Nurse gets 14 weeks' jail for keeping $27,000 she found in wallet, trying to bite policeman's hand

Koh Sock Buay was sentenced to 14 weeks' jail on Jan 3, 2018. ST PHOTO: WONG KWAI CHOW

SINGAPORE - Walking past a coffee shop in Jalan Bukit Ho Swee, a nurse found a wallet on a chair, opened it and pocketed the cash totalling $20,602 and a cash cheque of $6,220.

Koh Sock Buay, 49, then mailed the identity card, casino membership, several ATM and credit cards as well as the wallet to Mr Lim Teck Hong, 54, in two envelopes.

Four days later - on Jan 9 last year - she tried but could not cash the United Overseas Bank cheque as Mr Lim had informed the bank not to accept it.

Meanwhile, a closed-circuit television camera at Seafood Garden Coffeeshop had captured her taking the wallet.

The police traced her but when they contacted her on her mobile phone about the missing wallet, she claimed she had not found anything and switched off her phone.

That was on Jan 10.

The next day, the police went to her workplace and interviewed her.
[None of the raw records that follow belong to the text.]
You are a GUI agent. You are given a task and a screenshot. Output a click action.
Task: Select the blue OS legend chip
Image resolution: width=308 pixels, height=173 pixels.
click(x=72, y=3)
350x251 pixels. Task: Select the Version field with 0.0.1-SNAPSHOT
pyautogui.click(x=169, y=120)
After initially denying she took anything, she confessed when questioned further.

She surrendered the cash to the police on Jan 12 last year.

On Wednesday (Jan 3), she was sentenced to 14 weeks' jail for dishonestly misappropriating a total of $26,822 and trying to bite the right hand of a police officer on May 16 when she was being arrested at Kim Seng Neighbourhood Police Post (NPP).
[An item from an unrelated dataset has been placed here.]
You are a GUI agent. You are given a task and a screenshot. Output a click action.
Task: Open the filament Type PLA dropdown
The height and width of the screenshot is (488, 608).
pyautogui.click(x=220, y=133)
Assistant Public Prosecutor Lim Yu Hui told a district court that Koh tried to hurt Station Inspector Jerald Chua Boon Yao on that day when she had gone to the NPP for further questioning.
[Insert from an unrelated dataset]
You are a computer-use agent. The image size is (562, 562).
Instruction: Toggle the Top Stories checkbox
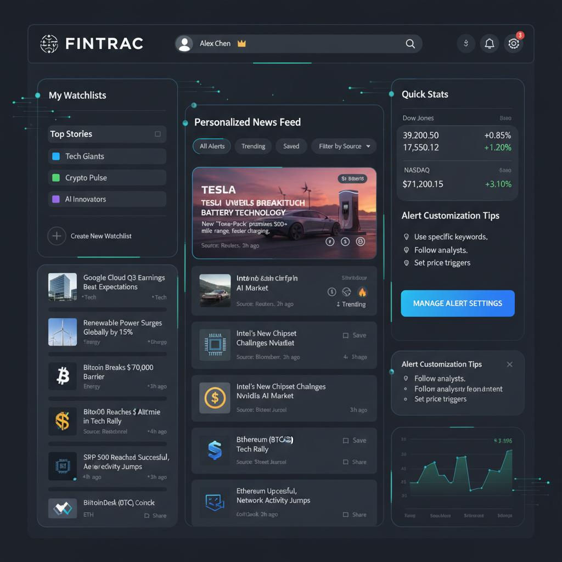pos(158,134)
During the session, SI Chua told her there was a video recorder inside the NPP and asked her to take a seat. She insisted on wanting to go to the toilet but SI Chua told her to wait for a woman officer to escort her.

During an exchange of words between them, she managed to slip her right hand out of the handcuffs. When SI Chua tried to handcuff her again, she resisted and held onto her right wrist with her left hand to stop him from handcuffing her.

When SI Chua tried to move her right arm to the back, she tried to bite his hand.

Her lawyer Gino Hardial Singh said in mitigation that Koh had a history of psychiatric problems and an aversion to men after she was abused by her father until a very late age.

Koh, he added, suffers from dysthymia or chronic depression.

The court allowed her to settle her personal affairs before starting her jail sentence on Jan 31.